- [Passage to read]:
I agree. I have to assume that Facebook and Gibson Dunn went through all this obstructionist trouble because it was financially worthwhile. Just based on the ridiculous $725 million settlement amount, this had to have paid off dividends. The sanction in this particular case is less about the monetary amount and more about how the scathing rebuke from a federal judge can open the floodgates in future litigation. I imagine there is a certain apprehension from judges about pissing off Big Law, but if I was an attorney seeking sanctions against either Gibson Dunn or Facebook, you bet I will repeatedly drone on about how "parties/counsel have repeatedly engaged in this kind of behavior, as evidenced by the sanctions imposed recently". I have to deal with (what I think are) prosecutorial misconduct issues at work, and I constantly file motions complaining about issues I know will go nowhere. The best that I can hope for from the bench that is almost entirely former prosecutors is that eventually the pile will get too big to ignore.

Even as someone that's put a decent amount of effort into learning the lingo, it's hard to remember how rough a lot of the standards and formatting are for outsiders, here.

The points you bring up are something I hadn't considered. I really dislike the convention of inline citations in legal opinions, but I assumed everyone glossed over them like I did. I can see it being an issue if for example a citation to a transcript isn't recognized as such by the reader. That's relevant context missing. The problems with the different numbers you see on opinions is something I struggle with myself whenever I encounter an outside jurisdiction, but isn't really an issue if you're reading just one document no? I completely overlooked the problem with how certain common words have very specific legal meanings ("motion" is the most obvious).

I couldn’t say whether legal opinions are intentionally written for that purpose. I’d guess the legal system is a powerful selection effect where plaintiffs and lawyers prefer to bring clear cases. Combine that with extensive training and a strongly stratified talent pool, and I bet you get some good communicators.

Also, the apex of the field is writing opinions that propagate down. I’d like to think that incentivizes good technical writing.

I’d guess the legal system is a powerful selection effect where plaintiffs and lawyers prefer to bring clear cases.

Plaintiffs want to bring all sorts of bonkers cases all the time, with no regard for whether they are "clear" or even able to succeed at all. Most potential plaintiffs who reach out to law firms regard lawyers as a "get me money because something bad happened" button, and their definitions of "something bad" can be...idiosyncratic.

- [Collected data]:

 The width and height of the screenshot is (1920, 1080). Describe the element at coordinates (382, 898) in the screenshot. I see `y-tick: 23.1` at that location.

- [Required actions]:
a - From the discussion of legal opinions, list every factor the writer offers as a possible reason that legal opinions end up well written.
b - In the discussion of legal opinions, which word is named as the most obvious example of a common word with a very specific legal meaning?

- [Results for the exercise]:
a -
- Plaintiffs and lawyers prefer to bring clear cases (a selection effect in the legal system).
- Extensive training.
- A strongly stratified talent pool.
- The apex of the field is writing opinions that propagate down, which may incentivize good technical writing.

b - "Motion"